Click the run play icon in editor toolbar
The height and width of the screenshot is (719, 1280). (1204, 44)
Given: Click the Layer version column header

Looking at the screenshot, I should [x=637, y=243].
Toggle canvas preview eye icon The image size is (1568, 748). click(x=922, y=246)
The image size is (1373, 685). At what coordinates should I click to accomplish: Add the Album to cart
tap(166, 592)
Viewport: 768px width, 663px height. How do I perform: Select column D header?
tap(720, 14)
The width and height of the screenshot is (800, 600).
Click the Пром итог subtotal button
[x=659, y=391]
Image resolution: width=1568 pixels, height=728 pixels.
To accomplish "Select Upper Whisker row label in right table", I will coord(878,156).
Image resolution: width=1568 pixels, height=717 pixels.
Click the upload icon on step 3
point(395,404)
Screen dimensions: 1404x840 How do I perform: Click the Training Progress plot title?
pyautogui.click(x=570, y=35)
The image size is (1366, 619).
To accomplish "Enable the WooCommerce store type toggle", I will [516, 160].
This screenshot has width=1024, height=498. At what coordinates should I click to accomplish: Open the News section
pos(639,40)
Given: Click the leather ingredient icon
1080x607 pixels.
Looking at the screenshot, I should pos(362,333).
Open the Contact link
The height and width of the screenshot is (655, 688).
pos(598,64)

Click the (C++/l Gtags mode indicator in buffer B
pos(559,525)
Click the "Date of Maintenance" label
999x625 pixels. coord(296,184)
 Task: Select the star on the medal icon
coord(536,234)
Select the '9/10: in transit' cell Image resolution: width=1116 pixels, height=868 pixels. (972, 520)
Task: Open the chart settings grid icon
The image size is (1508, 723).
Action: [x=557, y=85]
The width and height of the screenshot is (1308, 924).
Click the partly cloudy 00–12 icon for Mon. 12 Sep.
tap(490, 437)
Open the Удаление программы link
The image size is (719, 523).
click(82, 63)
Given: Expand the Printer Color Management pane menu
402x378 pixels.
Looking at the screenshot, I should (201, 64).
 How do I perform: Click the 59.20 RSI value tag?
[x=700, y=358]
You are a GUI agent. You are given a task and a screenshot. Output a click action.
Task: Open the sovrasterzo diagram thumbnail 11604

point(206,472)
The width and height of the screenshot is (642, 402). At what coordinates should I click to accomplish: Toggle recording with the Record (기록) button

==============================

WHAT YOU HAVE TO DO.
Output every record verbatim.

RESULT OF THIS EXERCISE.
Click the run play icon in editor toolbar
The height and width of the screenshot is (719, 1280). (1204, 44)
Given: Click the Layer version column header

Looking at the screenshot, I should [x=637, y=243].
Toggle canvas preview eye icon The image size is (1568, 748). click(x=922, y=246)
The image size is (1373, 685). At what coordinates should I click to accomplish: Add the Album to cart
tap(166, 592)
Viewport: 768px width, 663px height. How do I perform: Select column D header?
tap(720, 14)
The width and height of the screenshot is (800, 600).
Click the Пром итог subtotal button
[x=659, y=391]
Image resolution: width=1568 pixels, height=728 pixels.
To accomplish "Select Upper Whisker row label in right table", I will coord(878,156).
Image resolution: width=1568 pixels, height=717 pixels.
Click the upload icon on step 3
point(395,404)
Screen dimensions: 1404x840 How do I perform: Click the Training Progress plot title?
pyautogui.click(x=570, y=35)
The image size is (1366, 619).
To accomplish "Enable the WooCommerce store type toggle", I will [516, 160].
This screenshot has width=1024, height=498. At what coordinates should I click to accomplish: Open the News section
pos(639,40)
Given: Click the leather ingredient icon
1080x607 pixels.
Looking at the screenshot, I should pos(362,333).
Open the Contact link
The height and width of the screenshot is (655, 688).
pos(598,64)

Click the (C++/l Gtags mode indicator in buffer B
pos(559,525)
Click the "Date of Maintenance" label
999x625 pixels. coord(296,184)
 Task: Select the star on the medal icon
coord(536,234)
Select the '9/10: in transit' cell Image resolution: width=1116 pixels, height=868 pixels. (972, 520)
Task: Open the chart settings grid icon
The image size is (1508, 723).
Action: [x=557, y=85]
The width and height of the screenshot is (1308, 924).
Click the partly cloudy 00–12 icon for Mon. 12 Sep.
tap(490, 437)
Open the Удаление программы link
The image size is (719, 523).
click(82, 63)
Given: Expand the Printer Color Management pane menu
402x378 pixels.
Looking at the screenshot, I should (201, 64).
 How do I perform: Click the 59.20 RSI value tag?
[x=700, y=358]
You are a GUI agent. You are given a task and a screenshot. Output a click action.
Task: Open the sovrasterzo diagram thumbnail 11604

point(206,472)
The width and height of the screenshot is (642, 402). At what coordinates should I click to accomplish: Toggle recording with the Record (기록) button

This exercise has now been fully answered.